雪が降っている。私は舞い降りる雪を、靴底でしっかりと捉える。一歩一歩、雪を踏みしめて空へ上っていく。ひらひらと舞う雪は不安定だが、足取りはしっかりと。下を見ると、積もった雪の山から引き出しが出ているのが見える。妹がその引き出しに手をかけている。私は急いで駆け降りようとするが、雪が降ってこない。足を踏み外すわけにはいかない。空にかかる三日月からは煙が吹き出している。私はふぅと息をつき、また一歩一歩雪を踏む。

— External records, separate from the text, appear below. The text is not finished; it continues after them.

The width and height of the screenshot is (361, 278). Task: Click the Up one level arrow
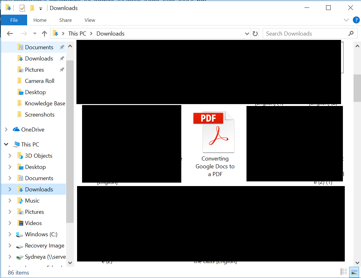coord(44,34)
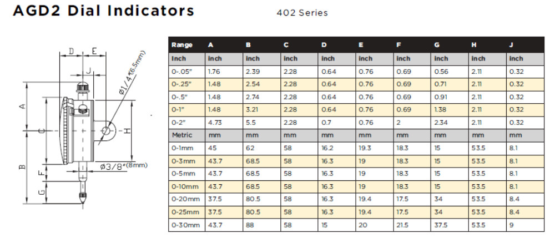This screenshot has width=555, height=243.
Task: Select the 88 value in the 0-30mm row
Action: (249, 225)
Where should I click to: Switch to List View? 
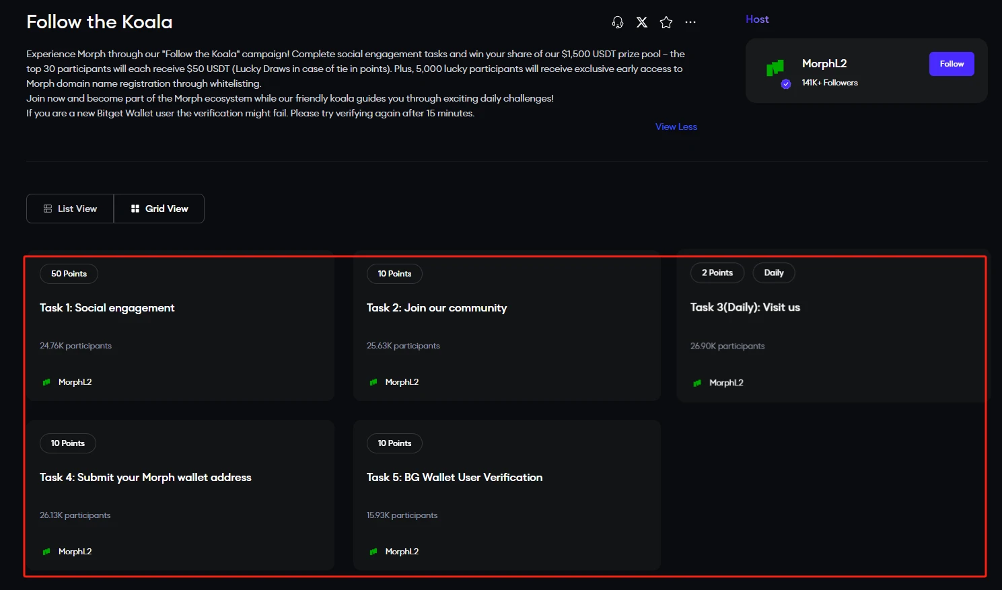[x=70, y=209]
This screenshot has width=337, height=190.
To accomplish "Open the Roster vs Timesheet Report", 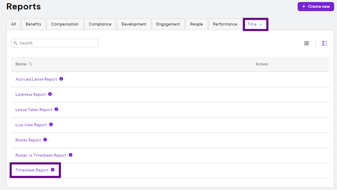I will [x=41, y=155].
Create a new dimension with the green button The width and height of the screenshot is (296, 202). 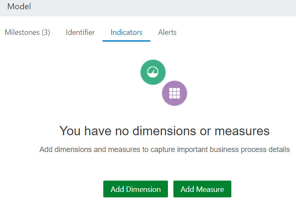coord(136,189)
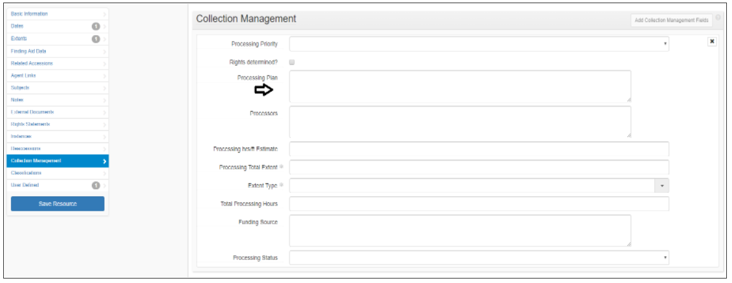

妹が引き出しの中にそっと切手を入れる。ぱちんと音がして、引き出しが閉じてしまう。もう開かない。妹はさくりさくりと音を立てながら、雪の山を登っていく。妹の足跡が引き出しになっていく。自然と引き出しが開いていき、中に雪が積もる。すっかり引き出しが雪で埋まると、珊瑚のような氷の柱が伸びていく。ぱきんと、氷の柱が折れる。甘い。甘い氷が口に広がっていく。

「もうここまで登ってしまったから。だからわからないよ」。私は三日月に手をかけるとぐっと引き寄せる。ぼんやりした光が噴き出る。妹も雪を踏みしめて登ってくる。私は妹へ手を伸ばす。ゆっくりと煙を吹きかける。